-- REQUEST A --
Swap "Instruction" for "Directive" in the part of the entries that opens with the line containing "Given: Click green" and closes with the last entry, leaving everything else unchanged. Return only that part.

-- SOURCE DOCUMENT --
+--

Posted: Thu Jun 07, 2007 3:52 pm
by rexexdesign
Hey everybody...

I have a BIG problem. I had to move a fully functional admin from a windows server to a unix server. I don't know if that's even the problem, or just the fact, that the MYSQL version is different. Anyway, in the Admin (php) the programmer used a lof of queries with IN().
i.e. : $sql = "SELECT image FROM product_images WHERE image LIKE('".$sku."%') AND product_id IN (SELECT id FROM products WHERE season_id = ".$season_id.");";

That doesn't work at all on the new server. Is there a workaround, maybe a join or something else I can replace that with? Its hard to find anything on google with a search term like " mysql_query + IN( +problem ". ;)

Anyway, any help is appreciated!

Posted: Thu Jun 07, 2007 4:20 pm
by volka
IN has been supported by mysql for a long time. I doubt you have an older version.
try

Code: Select all

echo '<div>Debug: ', htmlentities($sql), "</div>\n";
and check the printed sql statement

Posted: Thu Jun 07, 2007 6:46 pm
by bdlang
rexexdesign wrote:That doesn't work at all on the new server.
Define "doesn't work".

I don't know that IN is your problem, but I notice you're using a subquery. If you're working with MySQL < v4.1, this doesn't work.

+--

Dataset rows
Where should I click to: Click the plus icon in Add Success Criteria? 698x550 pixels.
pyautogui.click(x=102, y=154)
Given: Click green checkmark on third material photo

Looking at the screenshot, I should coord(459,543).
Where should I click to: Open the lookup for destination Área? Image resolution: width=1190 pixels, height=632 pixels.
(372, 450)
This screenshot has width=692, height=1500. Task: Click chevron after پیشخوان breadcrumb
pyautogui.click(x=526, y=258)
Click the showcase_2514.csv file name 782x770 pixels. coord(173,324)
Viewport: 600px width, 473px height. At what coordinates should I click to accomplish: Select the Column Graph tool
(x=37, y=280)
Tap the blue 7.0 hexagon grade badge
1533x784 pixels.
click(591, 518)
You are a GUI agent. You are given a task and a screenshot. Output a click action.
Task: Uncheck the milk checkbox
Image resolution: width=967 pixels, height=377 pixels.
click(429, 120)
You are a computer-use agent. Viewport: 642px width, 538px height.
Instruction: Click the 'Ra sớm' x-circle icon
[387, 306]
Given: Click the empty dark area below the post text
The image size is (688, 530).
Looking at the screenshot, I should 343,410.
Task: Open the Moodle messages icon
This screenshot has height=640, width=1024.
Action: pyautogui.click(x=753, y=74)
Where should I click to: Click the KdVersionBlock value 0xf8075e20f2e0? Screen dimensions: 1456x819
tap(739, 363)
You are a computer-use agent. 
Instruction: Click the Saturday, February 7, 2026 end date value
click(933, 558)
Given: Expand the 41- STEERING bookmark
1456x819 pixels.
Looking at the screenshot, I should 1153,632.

+--

-- REQUEST B --
Quote the entire forum thread about the MySQL IN query problem word for word.

-- CORRECT OUTPUT A --
Given: Click green checkmark on third material photo

Looking at the screenshot, I should coord(459,543).
Where should I click to: Open the lookup for destination Área? Image resolution: width=1190 pixels, height=632 pixels.
(372, 450)
This screenshot has width=692, height=1500. Task: Click chevron after پیشخوان breadcrumb
pyautogui.click(x=526, y=258)
Click the showcase_2514.csv file name 782x770 pixels. coord(173,324)
Viewport: 600px width, 473px height. At what coordinates should I click to accomplish: Select the Column Graph tool
(x=37, y=280)
Tap the blue 7.0 hexagon grade badge
1533x784 pixels.
click(591, 518)
You are a GUI agent. You are given a task and a screenshot. Output a click action.
Task: Uncheck the milk checkbox
Image resolution: width=967 pixels, height=377 pixels.
click(429, 120)
You are a computer-use agent. Viewport: 642px width, 538px height.
Directive: Click the 'Ra sớm' x-circle icon
[387, 306]
Given: Click the empty dark area below the post text
The image size is (688, 530).
Looking at the screenshot, I should 343,410.
Task: Open the Moodle messages icon
This screenshot has height=640, width=1024.
Action: pyautogui.click(x=753, y=74)
Where should I click to: Click the KdVersionBlock value 0xf8075e20f2e0? Screen dimensions: 1456x819
tap(739, 363)
You are a computer-use agent. 
Directive: Click the Saturday, February 7, 2026 end date value
click(933, 558)
Given: Expand the 41- STEERING bookmark
1456x819 pixels.
Looking at the screenshot, I should 1153,632.

-- CORRECT OUTPUT B --
Posted: Thu Jun 07, 2007 3:52 pm
by rexexdesign
Hey everybody...

I have a BIG problem. I had to move a fully functional admin from a windows server to a unix server. I don't know if that's even the problem, or just the fact, that the MYSQL version is different. Anyway, in the Admin (php) the programmer used a lof of queries with IN().
i.e. : $sql = "SELECT image FROM product_images WHERE image LIKE('".$sku."%') AND product_id IN (SELECT id FROM products WHERE season_id = ".$season_id.");";

That doesn't work at all on the new server. Is there a workaround, maybe a join or something else I can replace that with? Its hard to find anything on google with a search term like " mysql_query + IN( +problem ". ;)

Anyway, any help is appreciated!

Posted: Thu Jun 07, 2007 4:20 pm
by volka
IN has been supported by mysql for a long time. I doubt you have an older version.
try

Code: Select all

echo '<div>Debug: ', htmlentities($sql), "</div>\n";
and check the printed sql statement

Posted: Thu Jun 07, 2007 6:46 pm
by bdlang
rexexdesign wrote:That doesn't work at all on the new server.
Define "doesn't work".

I don't know that IN is your problem, but I notice you're using a subquery. If you're working with MySQL < v4.1, this doesn't work.